Extracted material START

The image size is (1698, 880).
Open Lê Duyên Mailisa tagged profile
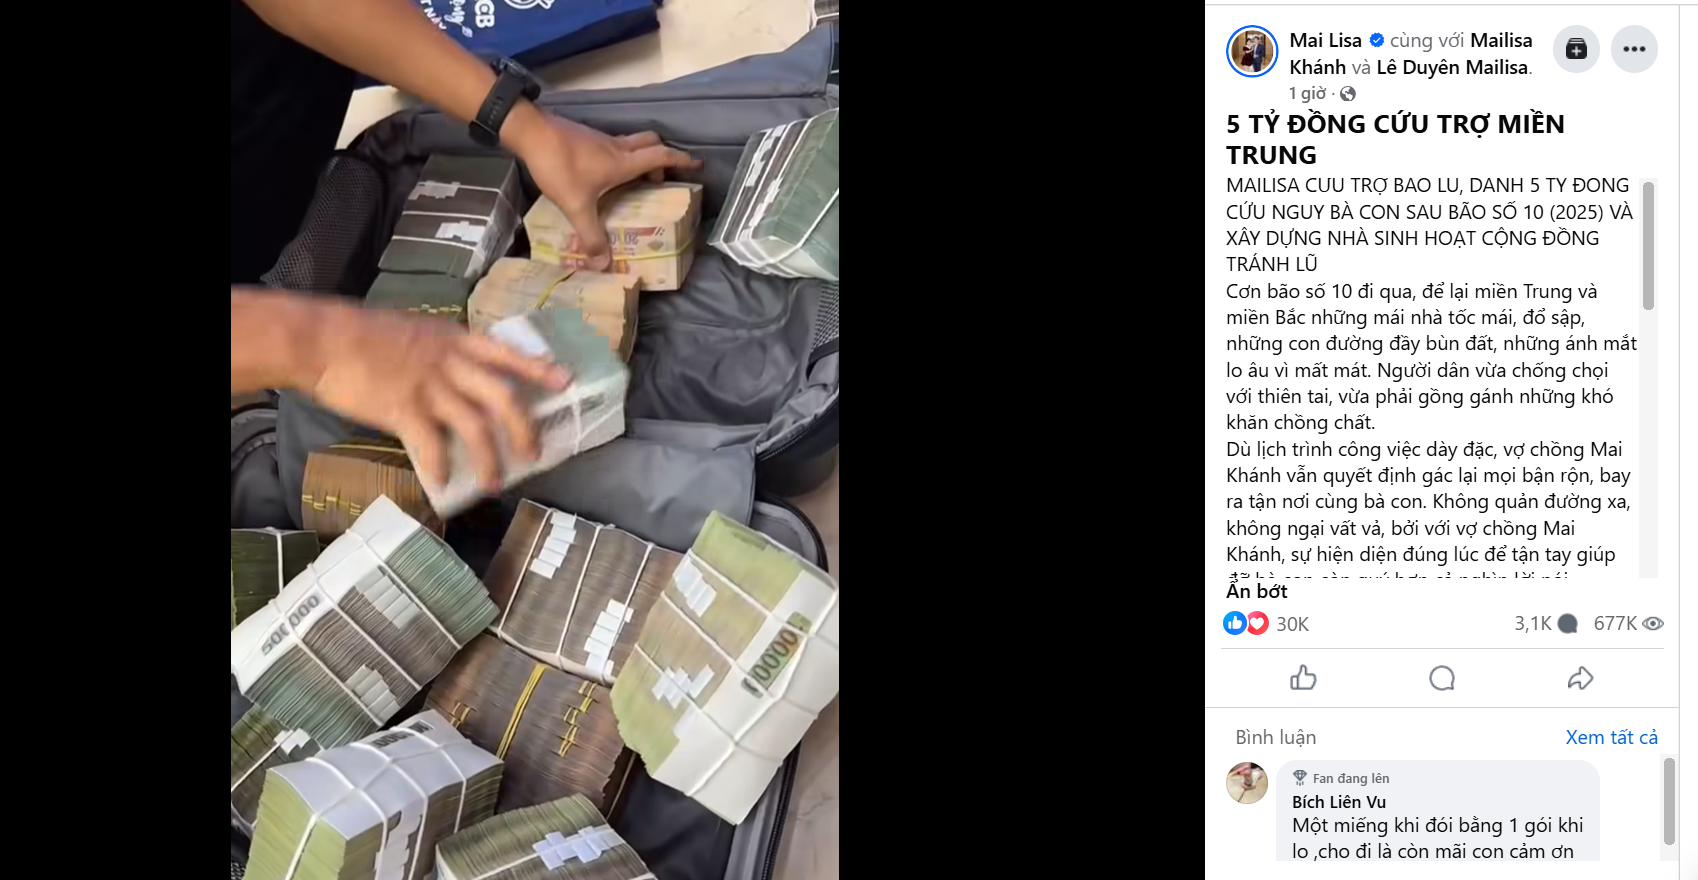click(1452, 67)
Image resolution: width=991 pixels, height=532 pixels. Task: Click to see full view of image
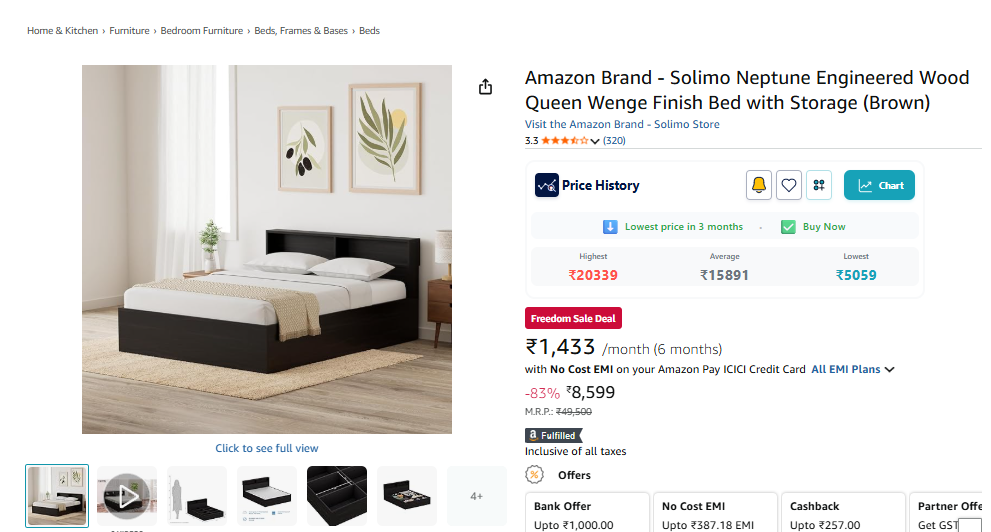267,448
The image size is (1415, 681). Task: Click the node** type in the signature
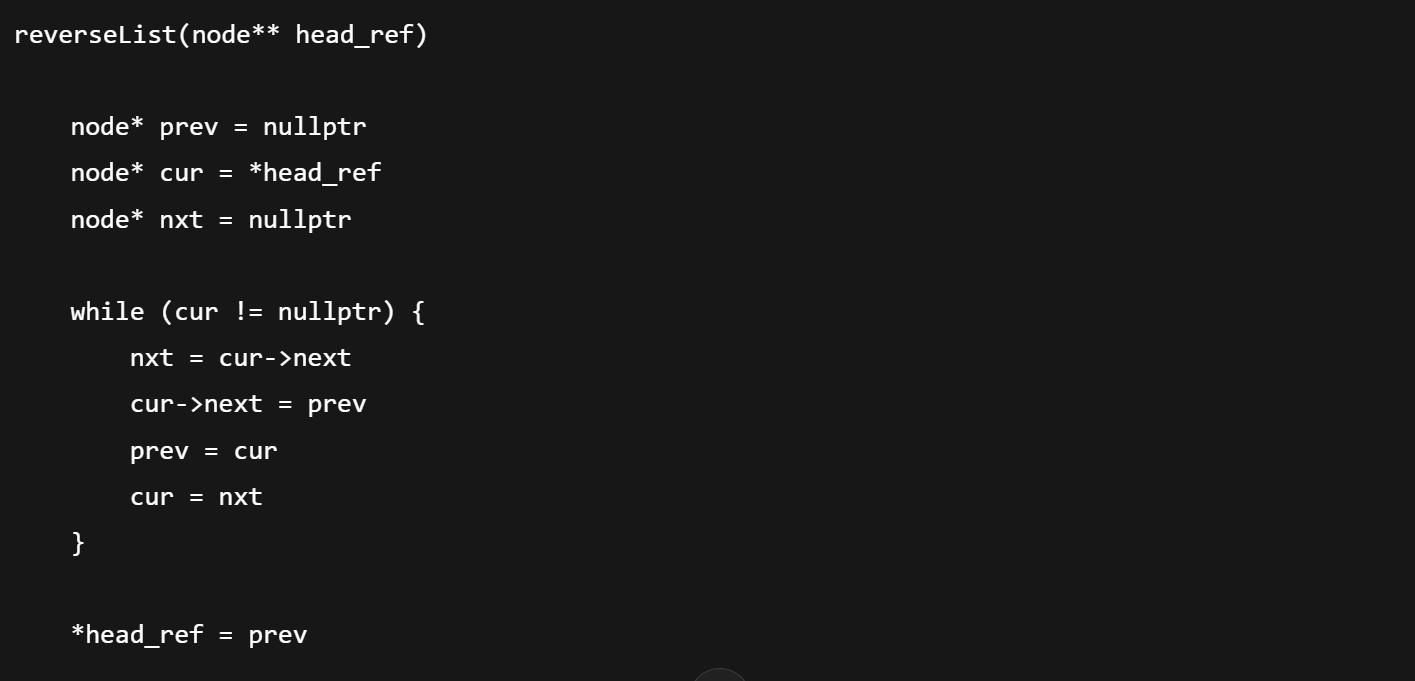click(235, 35)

Extracted material END

● **What to produce**
Only lines from the one holding "The image size is (1415, 681)." through the last line of the entries above are wanted, both ends included, each retyped exactly; no pictures.

● **Response to this exercise**
The image size is (1415, 681). Task: Click the node** type in the signature
click(235, 35)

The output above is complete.